• **What you are asked to do**:
Read through the entries below and return each line with the word "Select".

Records from a dataset:
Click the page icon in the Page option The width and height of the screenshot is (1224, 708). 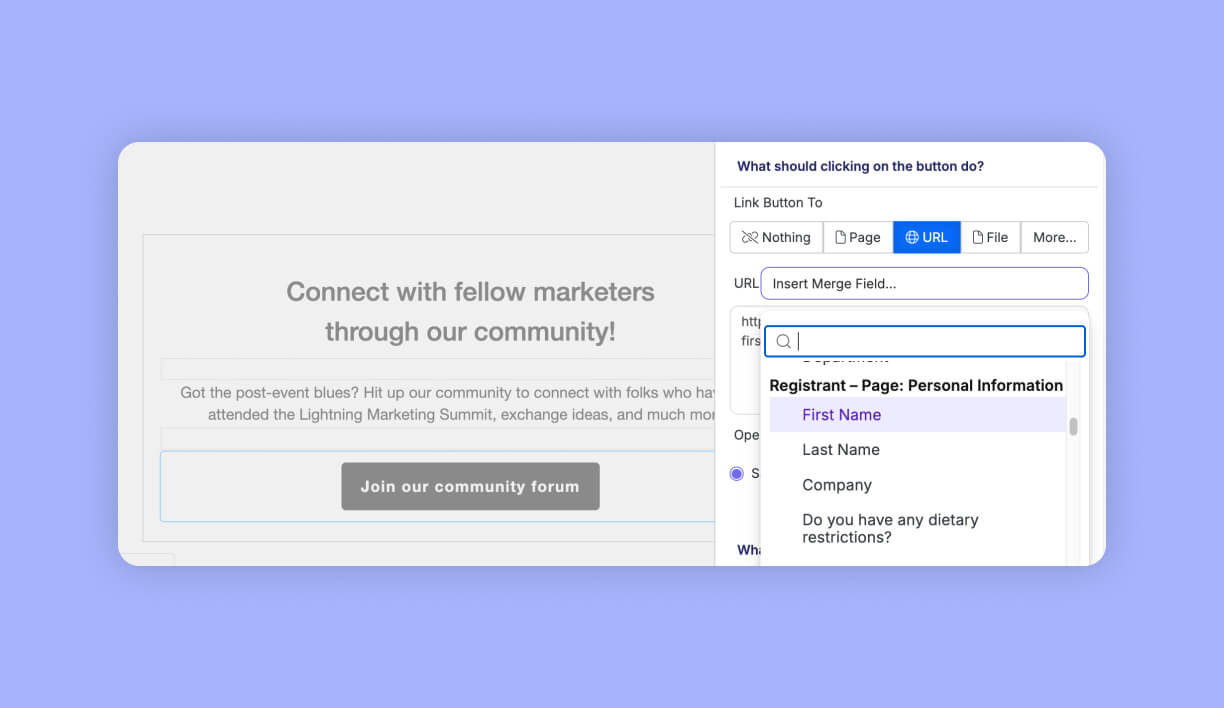[x=840, y=237]
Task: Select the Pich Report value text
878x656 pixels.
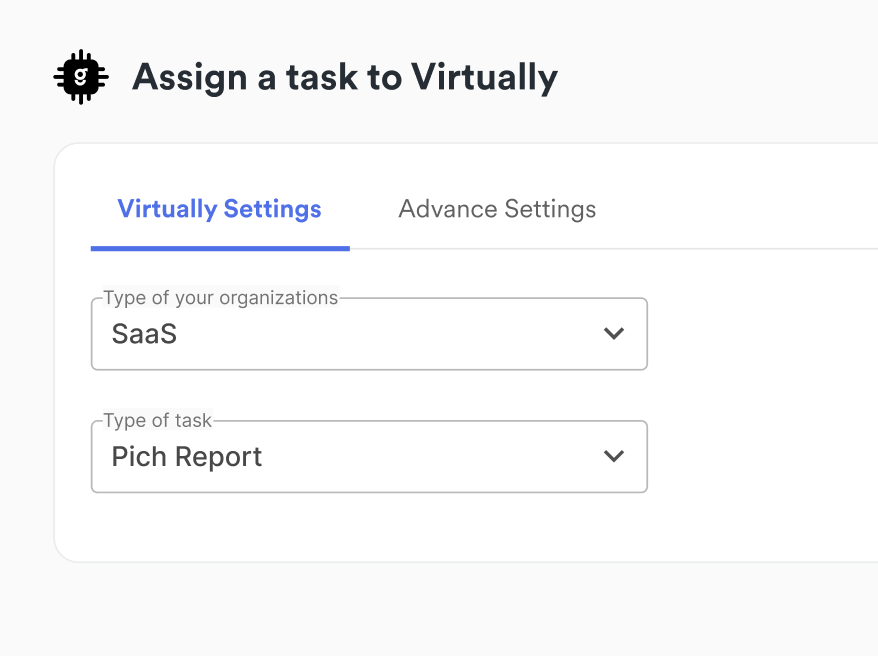Action: [x=187, y=457]
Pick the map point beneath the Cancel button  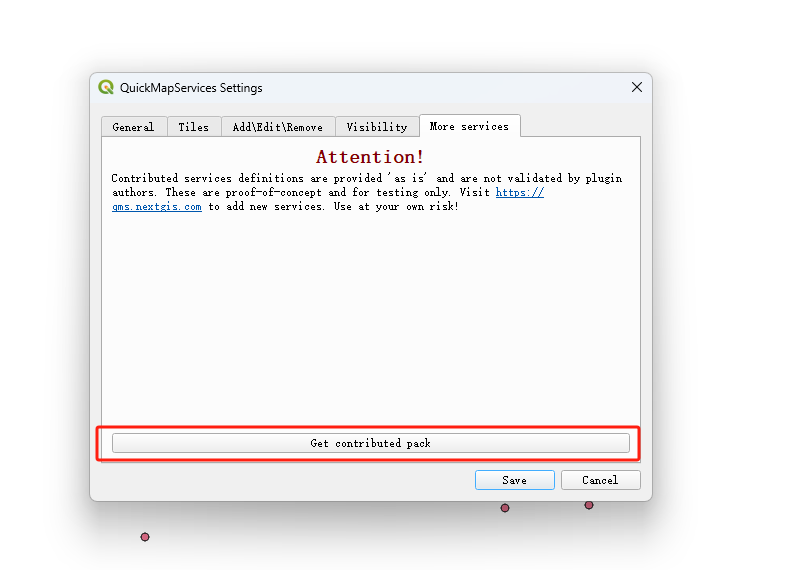[589, 505]
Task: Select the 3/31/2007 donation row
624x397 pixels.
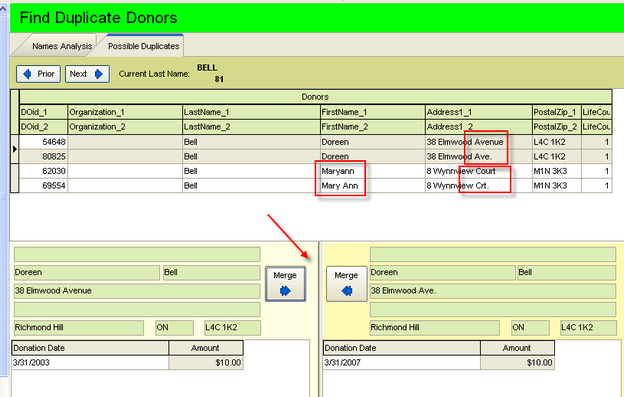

• **Response to this task**:
Task: Select the Pich Report value text
Task: Select the 3/31/2007 donation row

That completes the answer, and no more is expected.